Voltando ao assunto, o ignorante, que acabara de receber a comprovação do teste – resultado de um procedimento cientifico – que determinou a presença do virus que ele não acreditava que existia, agora, entra em um estado de semi-pânico. A realidade irrefutável do resultado do teste, juntamente com os sintomas evidentes pelo calor da própria testa denunciado pelo mercúrio do termômetro, além do desaparecimento do olfato e do paladar, trazem para casa a cruel e inquestionável verdade. O ignorante então, entra numa nova fase. A fase na qual a presença de uma doença potencialmente fatal, transforma o ignorante num ser mais humano e humilde. Pelos próximos dez dias ele vai ter medo de morrer e isso vai fazer ele pensar nas coisas mais simples e importantes da vida. Os amigos, a família, o amor e a felicidade, passarão a fazer mais sentido e ter uma presença quase espiritual na mente do ignorante. De fato, essa humanização causada pela presença sintomática de algo que pode lhe trazer a morte, é quase uma salvação, porque faz o ignorante fazer algo que ele normalmente não faz, pensar, refletir. Mas a duração desse sentimento é infelizmente curto. Ele admite o erro, pede desculpas, pede para os amigos e familiares se cuidarem e passa a se cuidar também, como se tivesse aprendido a lição.
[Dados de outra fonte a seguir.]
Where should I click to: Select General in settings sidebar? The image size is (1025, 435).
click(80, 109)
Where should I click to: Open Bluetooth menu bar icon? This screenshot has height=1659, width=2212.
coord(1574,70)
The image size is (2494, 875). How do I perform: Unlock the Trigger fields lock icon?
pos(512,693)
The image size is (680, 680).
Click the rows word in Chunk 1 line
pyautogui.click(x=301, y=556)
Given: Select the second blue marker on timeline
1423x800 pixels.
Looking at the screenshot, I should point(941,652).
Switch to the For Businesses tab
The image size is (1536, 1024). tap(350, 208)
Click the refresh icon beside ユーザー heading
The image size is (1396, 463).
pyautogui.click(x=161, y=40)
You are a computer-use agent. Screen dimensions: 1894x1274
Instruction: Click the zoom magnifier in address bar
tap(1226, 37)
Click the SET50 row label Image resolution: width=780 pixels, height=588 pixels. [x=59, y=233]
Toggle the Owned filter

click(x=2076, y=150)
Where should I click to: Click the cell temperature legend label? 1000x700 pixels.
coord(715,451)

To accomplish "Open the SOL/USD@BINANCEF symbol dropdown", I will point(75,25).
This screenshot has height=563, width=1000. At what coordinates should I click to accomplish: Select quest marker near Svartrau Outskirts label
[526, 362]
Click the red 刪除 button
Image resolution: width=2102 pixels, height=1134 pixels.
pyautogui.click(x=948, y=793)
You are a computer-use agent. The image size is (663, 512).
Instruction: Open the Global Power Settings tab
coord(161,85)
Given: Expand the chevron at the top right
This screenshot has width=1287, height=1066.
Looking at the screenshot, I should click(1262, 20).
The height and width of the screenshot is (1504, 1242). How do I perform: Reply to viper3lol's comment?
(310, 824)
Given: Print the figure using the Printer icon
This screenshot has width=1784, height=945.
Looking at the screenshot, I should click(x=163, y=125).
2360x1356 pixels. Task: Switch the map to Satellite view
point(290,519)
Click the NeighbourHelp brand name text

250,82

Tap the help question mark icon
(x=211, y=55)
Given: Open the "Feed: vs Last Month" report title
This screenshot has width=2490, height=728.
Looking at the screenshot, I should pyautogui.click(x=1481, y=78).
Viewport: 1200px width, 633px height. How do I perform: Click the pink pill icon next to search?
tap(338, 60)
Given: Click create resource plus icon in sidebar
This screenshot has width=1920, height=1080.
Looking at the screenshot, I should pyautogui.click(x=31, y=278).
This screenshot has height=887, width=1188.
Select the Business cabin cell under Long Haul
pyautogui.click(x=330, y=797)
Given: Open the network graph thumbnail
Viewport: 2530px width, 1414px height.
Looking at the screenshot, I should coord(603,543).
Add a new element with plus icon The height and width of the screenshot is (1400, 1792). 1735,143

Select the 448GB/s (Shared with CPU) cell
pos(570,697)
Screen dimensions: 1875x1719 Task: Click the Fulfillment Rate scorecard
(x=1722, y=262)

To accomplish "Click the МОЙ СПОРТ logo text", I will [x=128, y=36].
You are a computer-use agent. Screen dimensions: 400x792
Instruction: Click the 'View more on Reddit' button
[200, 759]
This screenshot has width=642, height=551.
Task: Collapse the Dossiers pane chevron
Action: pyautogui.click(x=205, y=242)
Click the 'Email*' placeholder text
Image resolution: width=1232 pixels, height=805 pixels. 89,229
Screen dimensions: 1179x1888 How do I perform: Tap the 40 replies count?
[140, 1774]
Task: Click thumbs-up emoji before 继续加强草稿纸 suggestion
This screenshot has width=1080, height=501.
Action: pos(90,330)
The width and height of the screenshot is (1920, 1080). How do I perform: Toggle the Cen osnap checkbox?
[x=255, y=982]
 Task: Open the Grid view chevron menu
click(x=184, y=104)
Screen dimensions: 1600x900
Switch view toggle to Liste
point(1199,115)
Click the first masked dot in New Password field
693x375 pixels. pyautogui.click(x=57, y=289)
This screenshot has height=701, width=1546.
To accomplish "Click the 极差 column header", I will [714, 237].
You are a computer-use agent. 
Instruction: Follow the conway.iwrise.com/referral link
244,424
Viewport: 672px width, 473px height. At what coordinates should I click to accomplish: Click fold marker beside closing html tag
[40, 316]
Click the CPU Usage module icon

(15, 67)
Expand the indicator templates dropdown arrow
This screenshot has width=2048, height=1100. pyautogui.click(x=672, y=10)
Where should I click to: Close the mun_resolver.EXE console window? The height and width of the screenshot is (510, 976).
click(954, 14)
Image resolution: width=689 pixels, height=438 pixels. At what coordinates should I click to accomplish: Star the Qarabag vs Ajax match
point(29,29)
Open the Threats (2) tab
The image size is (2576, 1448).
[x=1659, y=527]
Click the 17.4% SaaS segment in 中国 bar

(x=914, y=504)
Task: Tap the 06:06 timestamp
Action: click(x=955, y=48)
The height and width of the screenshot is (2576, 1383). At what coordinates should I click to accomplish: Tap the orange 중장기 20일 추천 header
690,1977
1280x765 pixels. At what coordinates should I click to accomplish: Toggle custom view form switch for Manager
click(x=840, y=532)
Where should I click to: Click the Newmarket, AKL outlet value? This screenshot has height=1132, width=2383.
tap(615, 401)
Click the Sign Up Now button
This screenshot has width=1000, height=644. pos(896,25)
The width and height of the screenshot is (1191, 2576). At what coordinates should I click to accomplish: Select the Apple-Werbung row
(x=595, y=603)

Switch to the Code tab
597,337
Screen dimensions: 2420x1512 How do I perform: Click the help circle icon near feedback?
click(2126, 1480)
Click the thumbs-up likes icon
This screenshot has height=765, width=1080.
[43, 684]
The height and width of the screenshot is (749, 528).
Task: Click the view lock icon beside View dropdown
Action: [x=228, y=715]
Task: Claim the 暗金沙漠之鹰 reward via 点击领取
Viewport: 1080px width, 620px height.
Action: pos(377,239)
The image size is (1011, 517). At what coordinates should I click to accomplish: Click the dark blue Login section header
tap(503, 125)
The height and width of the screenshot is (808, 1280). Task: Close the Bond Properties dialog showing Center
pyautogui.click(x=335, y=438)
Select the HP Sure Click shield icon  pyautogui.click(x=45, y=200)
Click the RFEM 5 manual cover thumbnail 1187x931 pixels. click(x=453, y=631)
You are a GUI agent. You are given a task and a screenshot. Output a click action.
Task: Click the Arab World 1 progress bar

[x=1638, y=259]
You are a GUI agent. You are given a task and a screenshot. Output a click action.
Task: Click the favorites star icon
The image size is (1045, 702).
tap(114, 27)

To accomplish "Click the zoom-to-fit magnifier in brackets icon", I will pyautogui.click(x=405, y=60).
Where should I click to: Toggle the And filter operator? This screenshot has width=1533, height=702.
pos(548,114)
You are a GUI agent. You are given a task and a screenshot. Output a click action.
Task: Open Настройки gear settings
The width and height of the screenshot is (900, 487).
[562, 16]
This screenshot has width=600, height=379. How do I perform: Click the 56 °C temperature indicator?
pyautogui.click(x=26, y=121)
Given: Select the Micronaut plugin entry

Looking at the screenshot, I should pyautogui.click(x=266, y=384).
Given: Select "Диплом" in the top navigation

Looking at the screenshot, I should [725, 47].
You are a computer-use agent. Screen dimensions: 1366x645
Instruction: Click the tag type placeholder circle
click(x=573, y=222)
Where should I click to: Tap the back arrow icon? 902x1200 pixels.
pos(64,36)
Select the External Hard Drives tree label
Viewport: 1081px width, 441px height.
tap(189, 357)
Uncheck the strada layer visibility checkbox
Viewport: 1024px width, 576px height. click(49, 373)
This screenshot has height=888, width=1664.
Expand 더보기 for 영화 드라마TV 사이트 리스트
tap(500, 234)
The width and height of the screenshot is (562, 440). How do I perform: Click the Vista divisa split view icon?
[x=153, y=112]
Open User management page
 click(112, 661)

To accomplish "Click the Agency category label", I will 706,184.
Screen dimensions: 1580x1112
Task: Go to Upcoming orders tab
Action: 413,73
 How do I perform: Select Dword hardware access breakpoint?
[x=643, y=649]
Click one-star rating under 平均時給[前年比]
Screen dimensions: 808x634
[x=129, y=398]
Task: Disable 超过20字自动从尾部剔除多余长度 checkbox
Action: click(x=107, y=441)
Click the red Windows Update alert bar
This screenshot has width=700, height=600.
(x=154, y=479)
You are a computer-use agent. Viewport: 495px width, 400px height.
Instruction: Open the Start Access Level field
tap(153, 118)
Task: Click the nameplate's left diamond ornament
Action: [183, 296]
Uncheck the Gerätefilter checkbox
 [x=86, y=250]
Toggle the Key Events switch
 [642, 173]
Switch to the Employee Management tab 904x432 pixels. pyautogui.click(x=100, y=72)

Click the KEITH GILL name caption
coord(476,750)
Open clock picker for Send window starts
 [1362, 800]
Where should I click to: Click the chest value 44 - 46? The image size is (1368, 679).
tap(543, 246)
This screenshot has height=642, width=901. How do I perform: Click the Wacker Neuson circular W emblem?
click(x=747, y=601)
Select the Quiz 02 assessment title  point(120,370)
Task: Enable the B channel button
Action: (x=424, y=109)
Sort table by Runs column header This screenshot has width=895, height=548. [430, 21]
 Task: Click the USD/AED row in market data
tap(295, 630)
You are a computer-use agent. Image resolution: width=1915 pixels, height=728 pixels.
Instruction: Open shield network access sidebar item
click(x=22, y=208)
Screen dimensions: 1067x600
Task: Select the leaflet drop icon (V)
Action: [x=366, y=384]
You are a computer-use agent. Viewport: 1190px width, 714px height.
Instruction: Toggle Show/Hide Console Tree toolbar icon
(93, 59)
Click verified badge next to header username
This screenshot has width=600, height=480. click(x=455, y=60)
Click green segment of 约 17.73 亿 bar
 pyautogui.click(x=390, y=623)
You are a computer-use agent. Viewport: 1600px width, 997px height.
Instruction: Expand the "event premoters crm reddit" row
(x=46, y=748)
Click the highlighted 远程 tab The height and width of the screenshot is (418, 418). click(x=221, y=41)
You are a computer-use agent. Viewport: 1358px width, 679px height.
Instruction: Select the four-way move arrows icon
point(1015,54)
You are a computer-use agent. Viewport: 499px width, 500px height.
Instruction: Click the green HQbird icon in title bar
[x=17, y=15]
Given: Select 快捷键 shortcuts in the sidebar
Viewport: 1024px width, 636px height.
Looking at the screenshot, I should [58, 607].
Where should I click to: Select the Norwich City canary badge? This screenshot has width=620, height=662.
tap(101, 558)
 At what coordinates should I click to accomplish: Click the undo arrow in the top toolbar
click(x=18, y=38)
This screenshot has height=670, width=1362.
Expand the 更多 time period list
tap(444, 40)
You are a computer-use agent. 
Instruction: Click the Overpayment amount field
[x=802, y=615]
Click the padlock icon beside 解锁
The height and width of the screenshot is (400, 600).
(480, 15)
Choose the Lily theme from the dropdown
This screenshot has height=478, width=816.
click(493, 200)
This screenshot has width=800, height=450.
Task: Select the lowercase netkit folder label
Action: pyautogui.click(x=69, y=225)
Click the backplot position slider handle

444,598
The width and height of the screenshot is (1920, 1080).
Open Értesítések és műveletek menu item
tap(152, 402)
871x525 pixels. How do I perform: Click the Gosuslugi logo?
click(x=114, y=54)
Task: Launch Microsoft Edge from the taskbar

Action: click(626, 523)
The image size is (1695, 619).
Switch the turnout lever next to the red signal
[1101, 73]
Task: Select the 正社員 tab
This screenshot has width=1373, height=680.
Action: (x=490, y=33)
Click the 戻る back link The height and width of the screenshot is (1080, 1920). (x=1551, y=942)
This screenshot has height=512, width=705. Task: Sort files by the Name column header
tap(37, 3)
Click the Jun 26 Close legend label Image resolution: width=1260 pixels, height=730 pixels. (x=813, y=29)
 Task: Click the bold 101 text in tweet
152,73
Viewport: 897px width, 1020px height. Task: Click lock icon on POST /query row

Porém, dez dias depois, inicia-se uma nova fase para o ignorante. É a fase final do ciclo que o levará de volta a sua condição natural. A fase final tem início no dia que ele recebe a notícia de que não tem mais Covid-19. Os sintomas foram embora e com eles, o medo de morrer e com o medo de morrer também se foram a humildade, a humanidade, os dramas e tragédias causados pela doença, a sensibilidade com as coisas simples da vida e a breve capacidade de entender as graves consequências que a doença pode trazer. Assim como na grande maioria dos casos, o ignorante também teve apenas sintomas leves e moderados e por conta disso, torna a acreditar que a idéia da Covid-19 ser apenas uma gripezinha, volta a dominar sua mente, afinal de contas, agora ele tem evidência científica para comprovar sua teoria, sua própria experiência. Os mais de um milhão de mortos, os milhões de infectados, as centenas de milhares de doentes entubados nas UTIs mundo afora e as centenas de milhares de vitimas vivendo com sequelas graves, não tem peso nos seus cálculos. O que importa é o que ele acha!
A fase final do ignorante, é o reencontro com a sua condição natural, a condição que lhe faz incapaz de compreender a relação de sofrimento das famílias de quem não sobreviveu ao Covid-19, ou sofreram sintomas ou sequelas graves. É o reencontro com os amigos e suas teorias conspiratórias sem sentido, sem evidência e facilmente desmentidas, mas que lhe faz se sentir novamente em casa, a vontade para apoiar abertamente quem defende a idéia absurda de que a doença não existe e que os cientistas e especialistas estão unidos para controlar o mundo. O ciclo da ignorância se fecha e a boiada passa enquanto milhares de outros ignorantes contaminam-se e ajudam na proliferação do virus. Mesmo assim ele tem fé de que a ciência irá encontrar a vacina para curar a doença que não existe. De fato, a ignorância mata mais que qualquer virus!